[Pixel coordinate grounding data]
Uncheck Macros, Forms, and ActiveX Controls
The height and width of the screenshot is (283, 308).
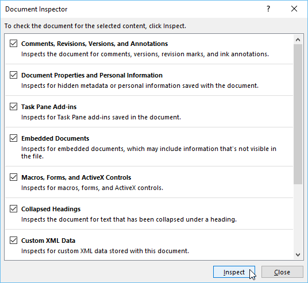coord(13,177)
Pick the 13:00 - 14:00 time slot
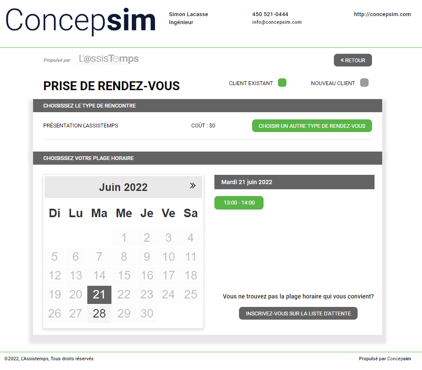This screenshot has height=370, width=422. [239, 203]
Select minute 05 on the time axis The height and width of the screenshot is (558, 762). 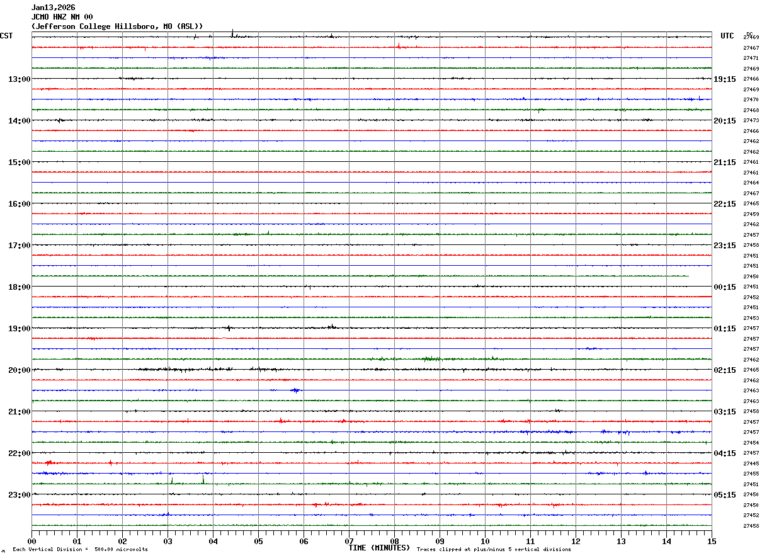click(x=258, y=541)
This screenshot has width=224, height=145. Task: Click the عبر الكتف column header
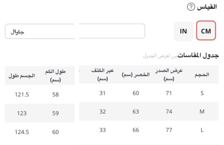tap(103, 75)
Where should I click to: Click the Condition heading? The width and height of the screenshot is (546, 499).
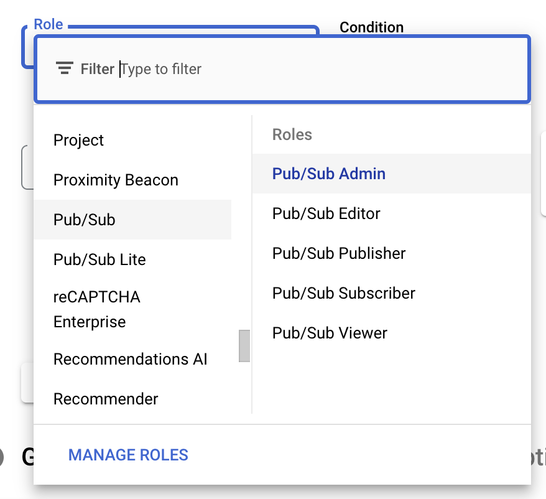(371, 27)
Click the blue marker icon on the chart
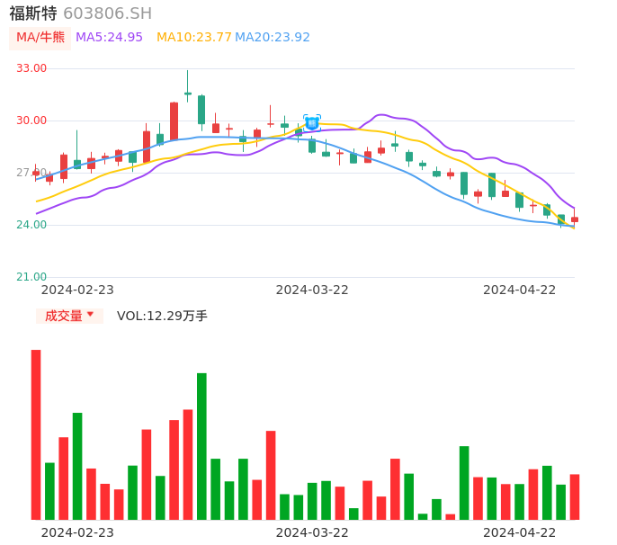The width and height of the screenshot is (617, 545). point(312,123)
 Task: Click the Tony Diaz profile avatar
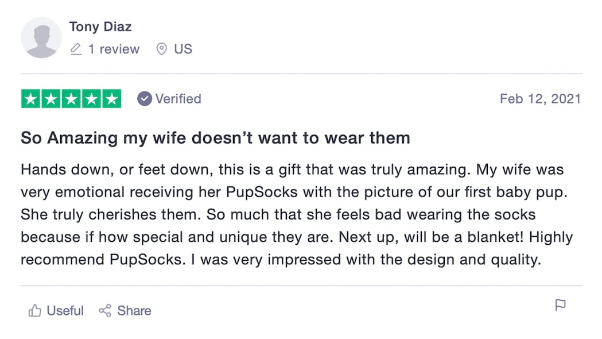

**Work task**
What you write must match, line for line, the records from the line containing "Click the blue marker icon on the chart" through the last line, with every picture left out.

**Expected answer**
Click the blue marker icon on the chart
The width and height of the screenshot is (617, 545). point(312,123)
 Task: Click the Tony Diaz profile avatar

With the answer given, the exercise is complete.